- _TASK DESCRIPTION_: Repeat exactly the lines from the start of the material below up to and including the "Given: Click Notepad" line.

· · ·

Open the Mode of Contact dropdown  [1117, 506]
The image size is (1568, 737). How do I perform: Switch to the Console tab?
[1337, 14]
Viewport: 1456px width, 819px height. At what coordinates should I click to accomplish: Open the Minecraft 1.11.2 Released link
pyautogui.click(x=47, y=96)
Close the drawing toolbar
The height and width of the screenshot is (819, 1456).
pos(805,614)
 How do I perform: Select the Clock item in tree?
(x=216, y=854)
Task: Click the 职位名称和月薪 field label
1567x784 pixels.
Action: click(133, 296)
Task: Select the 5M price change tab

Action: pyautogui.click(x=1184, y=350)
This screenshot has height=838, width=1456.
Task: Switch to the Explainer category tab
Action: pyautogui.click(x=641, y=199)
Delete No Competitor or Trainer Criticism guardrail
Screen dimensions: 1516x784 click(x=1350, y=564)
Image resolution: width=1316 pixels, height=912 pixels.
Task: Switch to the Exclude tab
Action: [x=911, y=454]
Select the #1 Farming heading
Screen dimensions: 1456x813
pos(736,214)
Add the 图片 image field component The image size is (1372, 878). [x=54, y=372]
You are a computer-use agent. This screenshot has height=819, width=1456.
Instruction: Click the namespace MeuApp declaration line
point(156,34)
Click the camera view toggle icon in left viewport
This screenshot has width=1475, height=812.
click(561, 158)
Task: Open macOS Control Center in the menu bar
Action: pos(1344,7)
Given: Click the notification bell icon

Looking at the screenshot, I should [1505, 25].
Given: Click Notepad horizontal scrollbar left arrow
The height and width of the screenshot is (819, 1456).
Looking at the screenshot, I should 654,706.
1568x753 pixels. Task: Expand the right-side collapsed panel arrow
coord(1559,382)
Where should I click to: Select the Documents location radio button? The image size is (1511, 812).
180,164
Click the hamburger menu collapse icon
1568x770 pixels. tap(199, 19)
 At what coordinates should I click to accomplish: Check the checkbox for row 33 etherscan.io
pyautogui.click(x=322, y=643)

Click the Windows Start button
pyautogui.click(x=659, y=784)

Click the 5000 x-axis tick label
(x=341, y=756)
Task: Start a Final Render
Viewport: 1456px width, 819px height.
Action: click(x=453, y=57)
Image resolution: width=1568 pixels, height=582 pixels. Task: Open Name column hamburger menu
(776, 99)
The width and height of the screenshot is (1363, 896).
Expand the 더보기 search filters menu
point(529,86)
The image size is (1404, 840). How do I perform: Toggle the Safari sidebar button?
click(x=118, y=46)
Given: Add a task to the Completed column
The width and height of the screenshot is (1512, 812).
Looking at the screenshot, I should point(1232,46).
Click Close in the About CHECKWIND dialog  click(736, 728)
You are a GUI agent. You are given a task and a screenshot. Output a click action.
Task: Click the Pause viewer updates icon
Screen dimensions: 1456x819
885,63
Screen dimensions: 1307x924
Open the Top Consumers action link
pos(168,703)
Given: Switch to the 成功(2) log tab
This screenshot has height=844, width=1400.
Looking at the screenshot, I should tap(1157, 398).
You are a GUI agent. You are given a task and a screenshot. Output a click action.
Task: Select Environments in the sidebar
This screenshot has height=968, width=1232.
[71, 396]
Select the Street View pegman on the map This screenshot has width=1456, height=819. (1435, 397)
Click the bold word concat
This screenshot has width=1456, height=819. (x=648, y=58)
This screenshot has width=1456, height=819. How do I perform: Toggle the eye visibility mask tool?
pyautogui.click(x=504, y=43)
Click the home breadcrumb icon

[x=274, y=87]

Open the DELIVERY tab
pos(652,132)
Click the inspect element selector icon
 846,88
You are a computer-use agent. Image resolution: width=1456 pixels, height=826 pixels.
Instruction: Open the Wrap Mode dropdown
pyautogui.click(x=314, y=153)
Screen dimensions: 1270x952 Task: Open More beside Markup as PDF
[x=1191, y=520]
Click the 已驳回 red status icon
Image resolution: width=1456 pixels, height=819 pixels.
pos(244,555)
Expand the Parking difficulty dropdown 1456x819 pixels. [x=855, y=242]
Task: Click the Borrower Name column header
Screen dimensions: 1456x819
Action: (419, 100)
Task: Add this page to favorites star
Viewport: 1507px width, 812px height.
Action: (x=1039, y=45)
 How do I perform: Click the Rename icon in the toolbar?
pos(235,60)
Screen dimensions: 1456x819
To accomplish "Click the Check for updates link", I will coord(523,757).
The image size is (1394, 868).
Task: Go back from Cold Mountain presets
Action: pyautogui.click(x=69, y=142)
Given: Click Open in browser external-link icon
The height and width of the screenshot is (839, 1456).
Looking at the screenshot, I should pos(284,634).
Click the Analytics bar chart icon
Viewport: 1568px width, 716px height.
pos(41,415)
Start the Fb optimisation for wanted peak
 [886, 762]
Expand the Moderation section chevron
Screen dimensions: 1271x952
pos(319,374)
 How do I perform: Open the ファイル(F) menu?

· · ·

- _FINISHED TASK_:
Open the Mode of Contact dropdown  [1117, 506]
The image size is (1568, 737). How do I perform: Switch to the Console tab?
[1337, 14]
Viewport: 1456px width, 819px height. At what coordinates should I click to accomplish: Open the Minecraft 1.11.2 Released link
pyautogui.click(x=47, y=96)
Close the drawing toolbar
The height and width of the screenshot is (819, 1456).
pos(805,614)
 How do I perform: Select the Clock item in tree?
(x=216, y=854)
Task: Click the 职位名称和月薪 field label
1567x784 pixels.
Action: click(133, 296)
Task: Select the 5M price change tab

Action: pyautogui.click(x=1184, y=350)
This screenshot has height=838, width=1456.
Task: Switch to the Explainer category tab
Action: pyautogui.click(x=641, y=199)
Delete No Competitor or Trainer Criticism guardrail
Screen dimensions: 1516x784 click(x=1350, y=564)
Image resolution: width=1316 pixels, height=912 pixels.
Task: Switch to the Exclude tab
Action: [x=911, y=454]
Select the #1 Farming heading
Screen dimensions: 1456x813
pos(736,214)
Add the 图片 image field component The image size is (1372, 878). [x=54, y=372]
You are a computer-use agent. This screenshot has height=819, width=1456.
Instruction: Click the namespace MeuApp declaration line
point(156,34)
Click the camera view toggle icon in left viewport
This screenshot has width=1475, height=812.
click(561, 158)
Task: Open macOS Control Center in the menu bar
Action: pos(1344,7)
Given: Click the notification bell icon

Looking at the screenshot, I should [1505, 25].
Given: Click Notepad horizontal scrollbar left arrow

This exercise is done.